#### To do
Only the lines from the one containing "The width and height of the screenshot is (498, 379)." to the end of the listing below are wanted, repeated exactly.

(Material supplied)

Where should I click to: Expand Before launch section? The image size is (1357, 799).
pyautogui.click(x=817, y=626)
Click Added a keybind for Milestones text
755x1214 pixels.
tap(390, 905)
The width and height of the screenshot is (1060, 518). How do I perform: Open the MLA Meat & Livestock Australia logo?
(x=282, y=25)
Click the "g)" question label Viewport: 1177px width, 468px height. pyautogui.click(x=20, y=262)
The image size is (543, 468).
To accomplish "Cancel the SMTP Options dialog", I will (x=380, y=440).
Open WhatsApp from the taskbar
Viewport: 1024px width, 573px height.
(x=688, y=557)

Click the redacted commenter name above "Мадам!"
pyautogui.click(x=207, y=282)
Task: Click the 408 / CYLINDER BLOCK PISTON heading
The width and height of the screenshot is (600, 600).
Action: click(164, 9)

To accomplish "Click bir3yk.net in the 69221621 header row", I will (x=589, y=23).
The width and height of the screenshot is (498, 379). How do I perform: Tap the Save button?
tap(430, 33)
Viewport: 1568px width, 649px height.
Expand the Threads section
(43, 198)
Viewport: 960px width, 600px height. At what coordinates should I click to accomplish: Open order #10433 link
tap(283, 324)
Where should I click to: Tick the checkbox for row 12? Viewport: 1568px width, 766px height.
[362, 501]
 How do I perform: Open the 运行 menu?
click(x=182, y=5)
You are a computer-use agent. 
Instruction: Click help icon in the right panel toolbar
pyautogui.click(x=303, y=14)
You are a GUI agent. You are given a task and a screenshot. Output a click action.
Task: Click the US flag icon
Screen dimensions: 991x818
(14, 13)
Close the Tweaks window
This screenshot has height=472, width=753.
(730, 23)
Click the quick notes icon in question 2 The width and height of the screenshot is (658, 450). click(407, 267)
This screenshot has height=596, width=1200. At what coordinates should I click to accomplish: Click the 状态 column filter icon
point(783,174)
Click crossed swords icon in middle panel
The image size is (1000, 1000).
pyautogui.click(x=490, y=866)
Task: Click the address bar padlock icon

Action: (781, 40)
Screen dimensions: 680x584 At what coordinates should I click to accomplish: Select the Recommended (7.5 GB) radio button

(End Material supplied)

#### Task response
The width and height of the screenshot is (498, 379). How do I perform: Tap the Save button?
tap(430, 33)
Viewport: 1568px width, 649px height.
Expand the Threads section
(43, 198)
Viewport: 960px width, 600px height. At what coordinates should I click to accomplish: Open order #10433 link
tap(283, 324)
Where should I click to: Tick the checkbox for row 12? Viewport: 1568px width, 766px height.
[362, 501]
 How do I perform: Open the 运行 menu?
click(x=182, y=5)
You are a computer-use agent. 
Instruction: Click help icon in the right panel toolbar
pyautogui.click(x=303, y=14)
You are a GUI agent. You are given a task and a screenshot. Output a click action.
Task: Click the US flag icon
Screen dimensions: 991x818
(14, 13)
Close the Tweaks window
This screenshot has height=472, width=753.
(730, 23)
Click the quick notes icon in question 2 The width and height of the screenshot is (658, 450). click(407, 267)
This screenshot has height=596, width=1200. At what coordinates should I click to accomplish: Click the 状态 column filter icon
point(783,174)
Click crossed swords icon in middle panel
The image size is (1000, 1000).
pyautogui.click(x=490, y=866)
Task: Click the address bar padlock icon

Action: (781, 40)
Screen dimensions: 680x584 At what coordinates should I click to accomplish: Select the Recommended (7.5 GB) radio button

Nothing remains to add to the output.